Reproduce the data below verbatim from the line containing "371x611 pixels." through its final line, and produce nothing more.

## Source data

● ● ● ●

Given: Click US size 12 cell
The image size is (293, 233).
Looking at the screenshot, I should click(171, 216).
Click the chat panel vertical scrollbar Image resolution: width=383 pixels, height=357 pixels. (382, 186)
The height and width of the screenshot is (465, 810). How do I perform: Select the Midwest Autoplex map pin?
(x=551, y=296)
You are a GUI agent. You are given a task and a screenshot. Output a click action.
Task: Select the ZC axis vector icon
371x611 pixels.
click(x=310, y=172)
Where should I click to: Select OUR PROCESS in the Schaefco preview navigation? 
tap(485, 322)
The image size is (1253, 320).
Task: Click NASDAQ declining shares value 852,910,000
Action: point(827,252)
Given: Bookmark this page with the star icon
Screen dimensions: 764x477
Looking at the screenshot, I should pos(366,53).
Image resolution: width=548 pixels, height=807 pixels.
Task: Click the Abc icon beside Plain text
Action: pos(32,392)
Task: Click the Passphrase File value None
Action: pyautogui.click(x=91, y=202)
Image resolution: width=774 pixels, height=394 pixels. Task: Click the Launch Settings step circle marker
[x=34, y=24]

● ● ● ●

## SOLVED PROBLEM
371x611 pixels.
click(x=310, y=172)
Where should I click to: Select OUR PROCESS in the Schaefco preview navigation? 
tap(485, 322)
The image size is (1253, 320).
Task: Click NASDAQ declining shares value 852,910,000
Action: point(827,252)
Given: Bookmark this page with the star icon
Screen dimensions: 764x477
Looking at the screenshot, I should pos(366,53).
Image resolution: width=548 pixels, height=807 pixels.
Task: Click the Abc icon beside Plain text
Action: pos(32,392)
Task: Click the Passphrase File value None
Action: pyautogui.click(x=91, y=202)
Image resolution: width=774 pixels, height=394 pixels. Task: Click the Launch Settings step circle marker
[x=34, y=24]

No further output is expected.